--- Recorded data ---

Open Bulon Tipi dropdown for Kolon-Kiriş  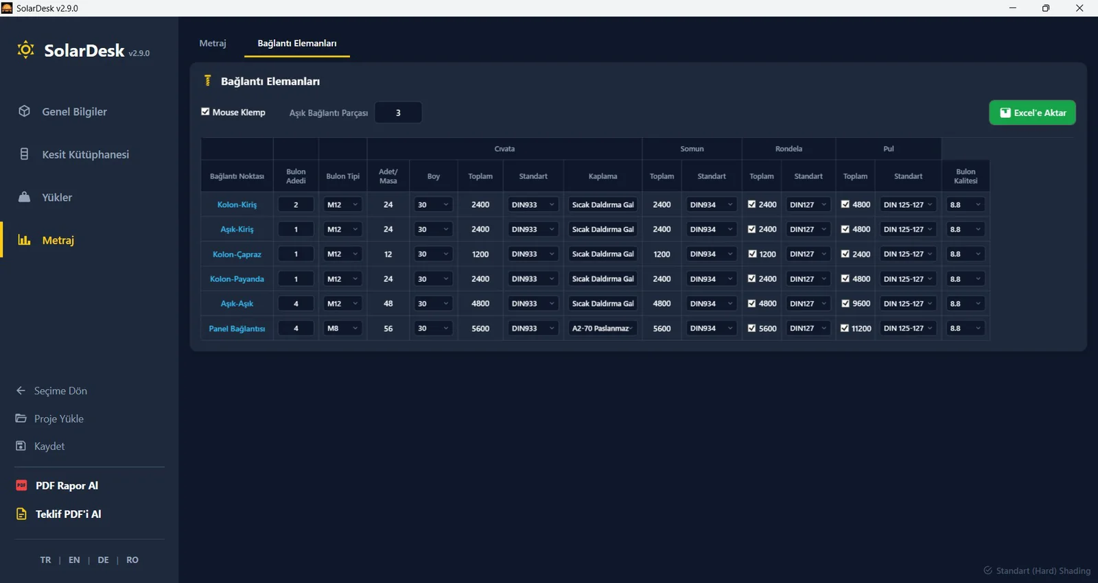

---
--- Recorded data ---

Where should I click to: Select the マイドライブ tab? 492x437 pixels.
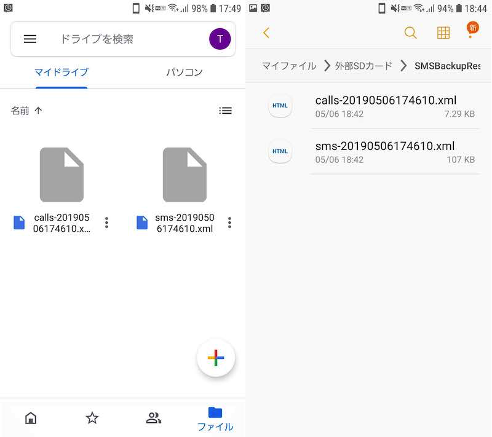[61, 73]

---
--- Recorded data ---

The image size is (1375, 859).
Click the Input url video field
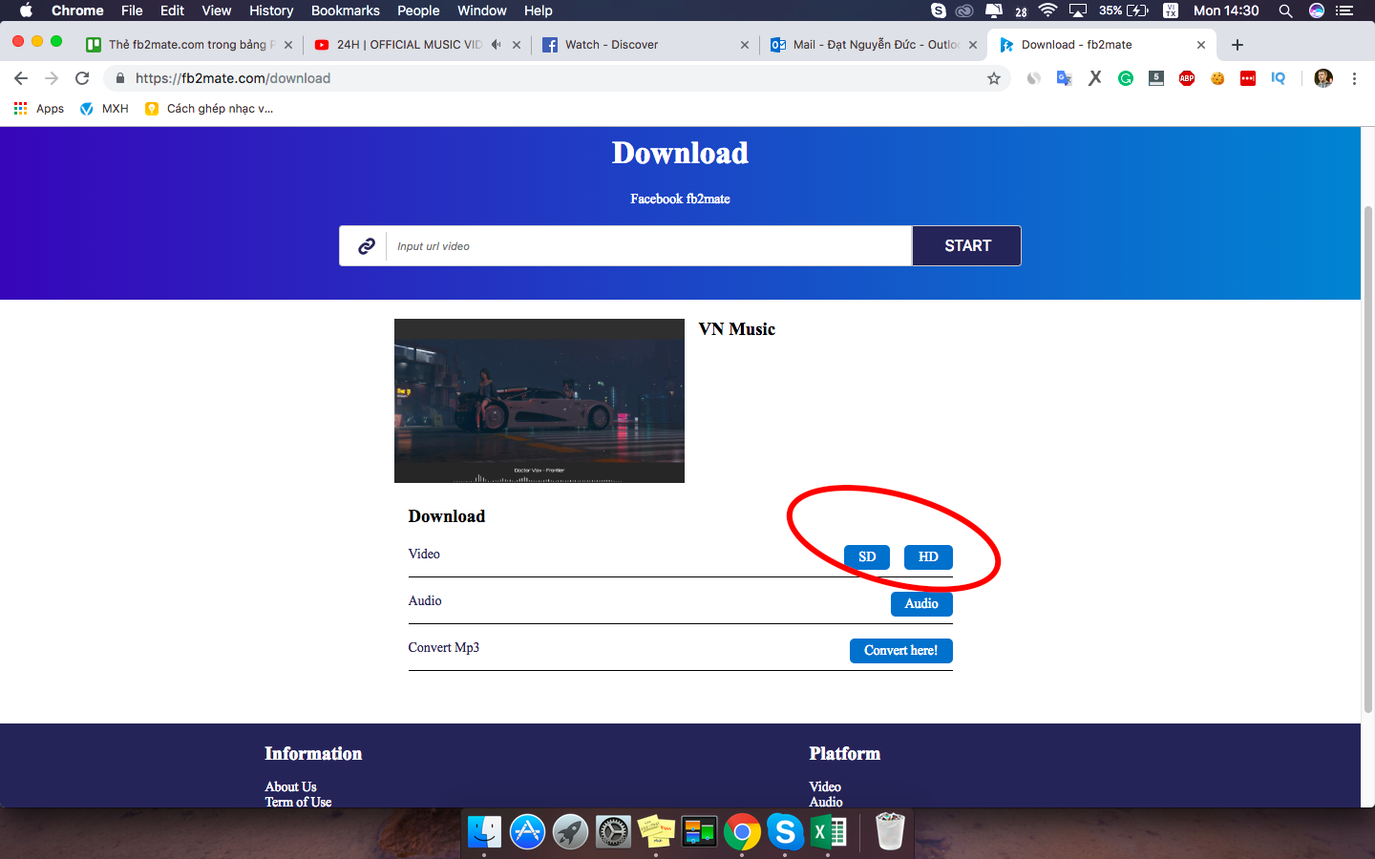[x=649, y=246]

---

Directions ▸ Gather every line of the listing above that contains the string "pixels", and copy each one in full.

Exercise response ▸
Where should I click to: Select the マイドライブ tab? 492x437 pixels.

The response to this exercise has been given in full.